ÉNONCÉ DU PROBLÈME: Extrayez mot pour mot, dans le texte sur Wodehouse ci-dessous, le passage qui va de « La découverte de » à « ce genre d’excentriques. ».

L’Angleterre de P.G.Wodehouse (ndt : celle de l’aristocratie de l’entre-deux guerres) n’existe plus. Elle ne survit que par la fiction romanesque. La littérature anglaise a créé des personnages en chair et en os plutôt que des types abstraits. Wodehouse (ndt :le plus grand humoriste anglais, 1881-1975) a créé Jeeves et quelques autres. Hilaire Belloc comparait la création de Jeeves avec la peinture de Michel-Ange, toutes proportions gardées. Wodehouse a bel et bien créé un homme et lui a donné le souffle de vie.
Jeeves est le valet de chambre de Bertie Wooster ; Pongo Twistleton est le neveu d’Oncle Fred, ci-devant Lord Ickenham ; Lady Constance Keeble (Connie) et son frère, l’honorable Galahad Threepwood, sont les habitants du château de Blandings, propriété de Lord Emsworth, et ainsi de suite. Tous respirent la vie. Chesterton n’hésitait pas pour cela à ranger Wodehouse dans la même catégorie que Charles Dickens.
La découverte de Wodehouse marque pour toujours la vie d’un homme. Magicien de la langue anglaise, il est l’auteur de nombreuses trouvailles de vocabulaire, non tant des nouveaux mots que leur mise en situation.
Parmi ceux-ci, revient très souvent le terme de « looney » qu’on peut traduire par « timbré ». Ce genre de personnages abondent dans les romans de Wodehouse : « avec un oncle qui n’est qu’à une enjambée de l’asile. » Le mot viendrait-il du timbre de voix de quelque oiseau ? « Looney », en anglais, ne fait-il pas plutôt penser à la lune, un diminutif de « lunatic », qui est, en anglais, quelqu’un de franchement « cinglé » ? Pourtant nul ne souhaiterait vivre dans un monde où on ne rencontrerait plus ce genre d’excentriques.

LIGNES DE DONNÉES:
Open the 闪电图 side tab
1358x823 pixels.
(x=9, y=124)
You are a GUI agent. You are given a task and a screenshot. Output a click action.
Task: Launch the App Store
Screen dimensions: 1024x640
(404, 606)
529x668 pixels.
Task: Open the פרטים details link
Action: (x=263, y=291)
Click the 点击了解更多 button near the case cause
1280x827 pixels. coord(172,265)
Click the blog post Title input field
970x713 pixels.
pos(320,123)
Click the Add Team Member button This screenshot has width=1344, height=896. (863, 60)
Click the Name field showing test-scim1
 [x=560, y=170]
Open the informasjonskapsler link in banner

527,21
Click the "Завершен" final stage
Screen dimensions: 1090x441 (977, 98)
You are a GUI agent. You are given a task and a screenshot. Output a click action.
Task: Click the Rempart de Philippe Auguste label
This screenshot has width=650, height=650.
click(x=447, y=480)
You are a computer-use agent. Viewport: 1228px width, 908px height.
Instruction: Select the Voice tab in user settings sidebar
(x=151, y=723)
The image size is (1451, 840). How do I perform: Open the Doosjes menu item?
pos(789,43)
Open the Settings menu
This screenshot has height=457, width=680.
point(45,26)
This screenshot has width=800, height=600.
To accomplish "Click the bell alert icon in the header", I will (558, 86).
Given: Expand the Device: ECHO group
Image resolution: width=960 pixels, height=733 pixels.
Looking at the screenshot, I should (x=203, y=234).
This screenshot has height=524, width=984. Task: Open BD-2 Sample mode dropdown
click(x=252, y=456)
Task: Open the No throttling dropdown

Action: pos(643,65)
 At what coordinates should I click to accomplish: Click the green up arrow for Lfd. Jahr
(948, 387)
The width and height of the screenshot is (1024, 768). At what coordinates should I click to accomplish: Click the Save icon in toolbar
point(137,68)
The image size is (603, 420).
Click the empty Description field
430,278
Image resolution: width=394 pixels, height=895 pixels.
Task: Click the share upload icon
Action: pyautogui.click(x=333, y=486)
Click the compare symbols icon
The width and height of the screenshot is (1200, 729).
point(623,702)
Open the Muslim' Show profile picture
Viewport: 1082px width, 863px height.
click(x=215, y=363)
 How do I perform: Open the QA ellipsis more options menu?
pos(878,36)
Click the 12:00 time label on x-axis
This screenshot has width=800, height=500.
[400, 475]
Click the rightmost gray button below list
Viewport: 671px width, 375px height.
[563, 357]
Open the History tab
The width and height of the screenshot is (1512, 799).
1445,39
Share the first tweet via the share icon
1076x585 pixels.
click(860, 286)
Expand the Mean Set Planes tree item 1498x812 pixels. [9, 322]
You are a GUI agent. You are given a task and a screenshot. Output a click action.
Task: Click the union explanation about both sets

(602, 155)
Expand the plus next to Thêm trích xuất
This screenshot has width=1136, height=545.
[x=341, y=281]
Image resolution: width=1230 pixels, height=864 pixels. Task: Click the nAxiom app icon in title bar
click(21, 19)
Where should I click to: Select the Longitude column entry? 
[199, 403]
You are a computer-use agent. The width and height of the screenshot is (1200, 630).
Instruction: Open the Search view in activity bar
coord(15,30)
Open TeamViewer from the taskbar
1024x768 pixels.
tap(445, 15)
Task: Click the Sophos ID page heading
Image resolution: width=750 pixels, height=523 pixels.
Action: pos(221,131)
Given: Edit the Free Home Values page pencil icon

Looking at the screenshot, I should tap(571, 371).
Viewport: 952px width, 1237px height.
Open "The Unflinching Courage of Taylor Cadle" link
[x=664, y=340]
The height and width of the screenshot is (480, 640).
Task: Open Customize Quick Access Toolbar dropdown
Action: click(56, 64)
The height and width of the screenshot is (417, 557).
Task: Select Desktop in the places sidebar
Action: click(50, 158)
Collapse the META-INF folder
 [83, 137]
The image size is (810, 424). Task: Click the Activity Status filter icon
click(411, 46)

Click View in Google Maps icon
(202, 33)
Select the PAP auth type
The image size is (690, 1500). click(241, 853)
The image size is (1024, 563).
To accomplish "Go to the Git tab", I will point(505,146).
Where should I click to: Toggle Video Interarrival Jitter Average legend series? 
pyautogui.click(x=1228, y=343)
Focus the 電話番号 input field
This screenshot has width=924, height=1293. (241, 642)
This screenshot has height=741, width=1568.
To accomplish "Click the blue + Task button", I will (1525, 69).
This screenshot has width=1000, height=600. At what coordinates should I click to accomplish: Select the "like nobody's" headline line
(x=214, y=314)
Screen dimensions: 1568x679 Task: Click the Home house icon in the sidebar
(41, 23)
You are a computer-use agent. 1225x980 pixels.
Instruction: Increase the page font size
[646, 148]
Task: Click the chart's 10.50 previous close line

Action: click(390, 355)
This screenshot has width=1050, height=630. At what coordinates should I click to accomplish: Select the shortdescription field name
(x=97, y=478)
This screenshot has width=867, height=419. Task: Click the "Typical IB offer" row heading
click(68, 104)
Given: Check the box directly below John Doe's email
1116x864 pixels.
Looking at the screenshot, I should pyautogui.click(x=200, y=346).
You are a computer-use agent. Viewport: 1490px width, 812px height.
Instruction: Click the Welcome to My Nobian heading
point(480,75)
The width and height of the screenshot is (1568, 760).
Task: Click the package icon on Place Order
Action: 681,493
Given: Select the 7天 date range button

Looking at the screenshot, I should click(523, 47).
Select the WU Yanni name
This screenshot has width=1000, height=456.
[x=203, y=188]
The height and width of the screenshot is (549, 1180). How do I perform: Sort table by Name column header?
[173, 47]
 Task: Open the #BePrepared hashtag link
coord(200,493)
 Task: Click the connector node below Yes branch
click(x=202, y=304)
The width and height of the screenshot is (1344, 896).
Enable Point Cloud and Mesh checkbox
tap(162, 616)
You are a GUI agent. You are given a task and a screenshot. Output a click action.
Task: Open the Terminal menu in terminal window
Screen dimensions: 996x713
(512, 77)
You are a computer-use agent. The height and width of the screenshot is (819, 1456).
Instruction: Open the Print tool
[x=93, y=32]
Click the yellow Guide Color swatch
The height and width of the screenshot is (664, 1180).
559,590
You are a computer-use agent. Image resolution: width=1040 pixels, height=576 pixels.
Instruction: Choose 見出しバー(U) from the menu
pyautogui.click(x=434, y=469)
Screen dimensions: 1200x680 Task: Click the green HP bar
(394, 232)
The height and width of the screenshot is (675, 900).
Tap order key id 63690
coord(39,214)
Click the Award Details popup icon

CORRIGÉ DE L'EXERCICE:
La découverte de Wodehouse marque pour toujours la vie d’un homme. Magicien de la langue anglaise, il est l’auteur de nombreuses trouvailles de vocabulaire, non tant des nouveaux mots que leur mise en situation.
Parmi ceux-ci, revient très souvent le terme de « looney » qu’on peut traduire par « timbré ». Ce genre de personnages abondent dans les romans de Wodehouse : « avec un oncle qui n’est qu’à une enjambée de l’asile. » Le mot viendrait-il du timbre de voix de quelque oiseau ? « Looney », en anglais, ne fait-il pas plutôt penser à la lune, un diminutif de « lunatic », qui est, en anglais, quelqu’un de franchement « cinglé » ? Pourtant nul ne souhaiterait vivre dans un monde où on ne rencontrerait plus ce genre d’excentriques.